La economía sufre porque sufren los cuerpos enfermos; y éstos mueren muchas veces porque sufre la economía. No hay salud porque no hay dinero, y también al revés. La pandemia nos ha enseñado a tener mejores sistemas sanitarios, sobre todo en la cobertura, para que las emergencias así se sobrelleven con menor atiborramiento de los hospitales. Se empieza a suponer que dentro de ellos aparecen los dilemas éticos, sobre la decisión de suministrar un beneficio médico a algún paciente, sobre de ciertos criterios. ¿Vale más el joven que el viejo? ¿Vale más el servicio del pasado que el trabajo del futuro? O bien, ¿debe, en esa circunstancia, pagar ese joven, lo que se la debe a ese viejo? ¿Vale más la sonrisa de una niña, que la de un niño? ¿Debemos salvar mejor al perrito, linda mascota, en lugar del secuestrador deplorable? ¿Qué hacer?

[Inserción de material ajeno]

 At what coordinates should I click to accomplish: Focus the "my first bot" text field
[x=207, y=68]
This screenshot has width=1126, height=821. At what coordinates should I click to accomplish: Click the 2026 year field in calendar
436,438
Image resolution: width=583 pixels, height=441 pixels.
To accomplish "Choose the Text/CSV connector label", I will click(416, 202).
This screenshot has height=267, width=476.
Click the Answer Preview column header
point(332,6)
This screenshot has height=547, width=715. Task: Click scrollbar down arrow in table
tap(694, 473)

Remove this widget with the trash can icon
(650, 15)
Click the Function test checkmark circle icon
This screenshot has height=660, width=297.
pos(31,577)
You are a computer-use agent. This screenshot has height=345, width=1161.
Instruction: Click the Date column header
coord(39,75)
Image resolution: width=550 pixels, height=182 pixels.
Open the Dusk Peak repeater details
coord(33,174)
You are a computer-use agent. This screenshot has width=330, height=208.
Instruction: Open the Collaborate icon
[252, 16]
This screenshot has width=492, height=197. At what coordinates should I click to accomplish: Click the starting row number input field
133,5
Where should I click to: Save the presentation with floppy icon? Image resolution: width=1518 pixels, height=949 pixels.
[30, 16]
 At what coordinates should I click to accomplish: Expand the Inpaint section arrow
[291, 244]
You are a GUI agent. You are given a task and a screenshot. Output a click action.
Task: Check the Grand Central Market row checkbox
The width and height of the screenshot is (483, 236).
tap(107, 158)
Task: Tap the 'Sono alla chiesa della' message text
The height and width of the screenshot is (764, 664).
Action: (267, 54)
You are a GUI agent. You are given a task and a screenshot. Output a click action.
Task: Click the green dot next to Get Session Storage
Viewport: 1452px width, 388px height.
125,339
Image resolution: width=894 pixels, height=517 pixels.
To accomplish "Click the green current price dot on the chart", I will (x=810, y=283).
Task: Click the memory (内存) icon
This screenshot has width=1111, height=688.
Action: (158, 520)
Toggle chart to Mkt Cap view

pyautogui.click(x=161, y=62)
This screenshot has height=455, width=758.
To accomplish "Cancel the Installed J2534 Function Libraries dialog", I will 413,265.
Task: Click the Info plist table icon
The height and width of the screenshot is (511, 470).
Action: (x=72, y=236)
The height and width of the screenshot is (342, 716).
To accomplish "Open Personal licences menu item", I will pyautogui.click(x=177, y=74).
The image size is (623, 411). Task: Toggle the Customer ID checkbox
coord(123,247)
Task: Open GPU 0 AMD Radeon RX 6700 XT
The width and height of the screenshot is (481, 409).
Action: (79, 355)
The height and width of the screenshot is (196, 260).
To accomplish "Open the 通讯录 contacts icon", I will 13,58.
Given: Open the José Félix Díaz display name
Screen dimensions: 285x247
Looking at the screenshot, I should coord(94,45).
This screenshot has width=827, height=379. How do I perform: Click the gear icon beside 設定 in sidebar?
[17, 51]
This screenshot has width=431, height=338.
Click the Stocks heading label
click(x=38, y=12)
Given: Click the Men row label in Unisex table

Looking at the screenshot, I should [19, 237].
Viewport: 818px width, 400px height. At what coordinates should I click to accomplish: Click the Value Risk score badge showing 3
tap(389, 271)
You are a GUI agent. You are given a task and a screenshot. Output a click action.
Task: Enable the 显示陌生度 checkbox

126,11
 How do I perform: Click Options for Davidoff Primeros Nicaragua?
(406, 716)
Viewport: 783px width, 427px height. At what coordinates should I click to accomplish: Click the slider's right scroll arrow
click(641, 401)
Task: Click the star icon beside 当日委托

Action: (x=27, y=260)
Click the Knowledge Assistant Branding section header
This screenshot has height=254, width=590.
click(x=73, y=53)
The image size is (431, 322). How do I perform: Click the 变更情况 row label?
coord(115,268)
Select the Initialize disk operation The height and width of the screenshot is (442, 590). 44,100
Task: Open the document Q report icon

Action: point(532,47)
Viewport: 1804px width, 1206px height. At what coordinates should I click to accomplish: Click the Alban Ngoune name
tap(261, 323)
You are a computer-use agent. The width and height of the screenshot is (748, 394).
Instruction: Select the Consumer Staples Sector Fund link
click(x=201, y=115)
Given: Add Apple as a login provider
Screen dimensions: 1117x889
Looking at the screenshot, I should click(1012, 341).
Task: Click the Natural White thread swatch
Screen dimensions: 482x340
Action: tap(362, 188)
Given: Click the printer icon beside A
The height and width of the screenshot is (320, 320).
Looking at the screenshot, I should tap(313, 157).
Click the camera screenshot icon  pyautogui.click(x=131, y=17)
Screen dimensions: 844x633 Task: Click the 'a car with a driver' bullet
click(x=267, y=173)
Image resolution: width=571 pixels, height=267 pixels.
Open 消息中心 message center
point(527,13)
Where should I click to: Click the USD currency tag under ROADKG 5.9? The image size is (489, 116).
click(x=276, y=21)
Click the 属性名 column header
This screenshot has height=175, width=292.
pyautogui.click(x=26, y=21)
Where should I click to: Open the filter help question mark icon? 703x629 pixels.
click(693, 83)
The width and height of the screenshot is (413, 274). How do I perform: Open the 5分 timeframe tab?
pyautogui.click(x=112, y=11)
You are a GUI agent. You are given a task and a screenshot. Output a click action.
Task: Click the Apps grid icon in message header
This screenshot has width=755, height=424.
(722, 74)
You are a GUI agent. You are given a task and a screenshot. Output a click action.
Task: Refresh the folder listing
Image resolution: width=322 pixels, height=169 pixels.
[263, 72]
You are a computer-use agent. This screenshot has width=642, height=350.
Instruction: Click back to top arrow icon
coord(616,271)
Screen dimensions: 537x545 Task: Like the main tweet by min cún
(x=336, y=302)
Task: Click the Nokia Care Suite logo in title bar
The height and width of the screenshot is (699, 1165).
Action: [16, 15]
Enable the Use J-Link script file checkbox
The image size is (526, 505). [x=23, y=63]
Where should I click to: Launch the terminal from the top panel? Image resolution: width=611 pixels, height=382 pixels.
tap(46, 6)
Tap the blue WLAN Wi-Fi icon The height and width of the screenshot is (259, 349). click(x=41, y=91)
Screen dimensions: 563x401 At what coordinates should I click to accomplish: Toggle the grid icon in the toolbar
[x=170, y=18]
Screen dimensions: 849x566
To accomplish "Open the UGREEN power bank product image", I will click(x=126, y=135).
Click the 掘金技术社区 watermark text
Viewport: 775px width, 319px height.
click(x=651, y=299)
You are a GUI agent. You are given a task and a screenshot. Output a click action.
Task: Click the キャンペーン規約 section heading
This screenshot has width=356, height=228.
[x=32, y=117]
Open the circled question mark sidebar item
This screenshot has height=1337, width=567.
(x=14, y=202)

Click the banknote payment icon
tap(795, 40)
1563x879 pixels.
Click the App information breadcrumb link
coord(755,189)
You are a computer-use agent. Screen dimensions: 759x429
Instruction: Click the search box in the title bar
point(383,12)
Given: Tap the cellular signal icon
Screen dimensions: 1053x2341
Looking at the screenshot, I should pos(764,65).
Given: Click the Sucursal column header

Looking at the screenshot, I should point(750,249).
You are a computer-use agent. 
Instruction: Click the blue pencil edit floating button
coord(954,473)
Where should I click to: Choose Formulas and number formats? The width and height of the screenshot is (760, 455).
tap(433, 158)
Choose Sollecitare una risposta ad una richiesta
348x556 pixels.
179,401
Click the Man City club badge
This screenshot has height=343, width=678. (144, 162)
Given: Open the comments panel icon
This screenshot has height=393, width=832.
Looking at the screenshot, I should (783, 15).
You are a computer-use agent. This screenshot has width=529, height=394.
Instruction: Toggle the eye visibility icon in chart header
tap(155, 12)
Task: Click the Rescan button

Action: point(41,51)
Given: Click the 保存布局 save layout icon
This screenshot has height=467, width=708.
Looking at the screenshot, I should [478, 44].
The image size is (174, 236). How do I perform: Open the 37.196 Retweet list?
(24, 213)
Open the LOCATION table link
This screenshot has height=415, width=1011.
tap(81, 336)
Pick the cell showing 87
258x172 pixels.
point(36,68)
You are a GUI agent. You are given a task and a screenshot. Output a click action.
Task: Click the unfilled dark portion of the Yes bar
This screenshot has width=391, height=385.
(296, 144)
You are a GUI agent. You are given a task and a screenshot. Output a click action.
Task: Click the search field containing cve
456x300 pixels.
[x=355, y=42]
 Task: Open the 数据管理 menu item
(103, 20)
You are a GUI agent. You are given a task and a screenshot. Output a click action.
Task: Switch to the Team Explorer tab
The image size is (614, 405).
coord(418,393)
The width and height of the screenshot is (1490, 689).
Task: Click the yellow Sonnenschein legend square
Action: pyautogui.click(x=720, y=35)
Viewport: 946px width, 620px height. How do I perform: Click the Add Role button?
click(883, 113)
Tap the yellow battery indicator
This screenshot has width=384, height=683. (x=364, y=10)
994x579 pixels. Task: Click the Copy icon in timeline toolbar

No somos los únicos que tomamos decisiones. La evolución de la vida en la Tierra nos muestra una historia que en tiempo llega hasta aquí, en el que se ha decidido la muerte de 87, 706 personas por el coronavirus, desplome de 30 puntos en el mercado bursátil de enero a marzo, recortes de tasas de interés, a 26 dólares el barril de petróleo, crecimiento global a 3% para este año. Tal vez las cifras parezcan insignificantes, en el contexto evolutivo de la vida; y la propia naturaleza tuvo que decidir sobre la suerte de sus pacientes; o los murciélagos o los humanos, o los puercos o las cabras. ¿Qué es mejor, para la utilidad, o felicidad, de la naturaleza; murciélagos COVID, o humanos polución?
Puedo creer que es parte de nuestro drama creer que somos los humanos culpables o víctimas de cualquier cosa. Tengo tan poca información que no sé qué ocurre en la casa de mis vecinos. Tengo menos información de lo que ocurre en el otro lado del mundo ciertamente. Sin embargo, creo también muchas cosas que pasan en la televisión. Es tan poca la información, que tiendo a convencerme de que todo es una conspiración muy bien diseñada. De lo que sí estoy convencido es que en la televisión los gobernantes nos piden que nos encerremos en nuestras casas, y que por eso muchos ya no pueden trabajar, y estamos preocupados por comer una tortillas con nuestras familias, pensando que a lo mejor son las últimas tortillas del cosmos.
Así, la felicidad, en algunas circunstancias, nos reduce a disfrutar de los últimos minutos, como ocurre con muchos moribundos. Muchos prefieren la alegría que la tristeza. Así que es mejor que te agarre la muerte comiendo un gansito y una coca, que llorando y rezando todo preocupado. De mientras, mientras que no sé nada, me voy a poner a investigar algunos datos sobre nuestro problema, para saber cuál es éste; ¿Qué relación tiene este virus de la muerte con la evolución de la vida?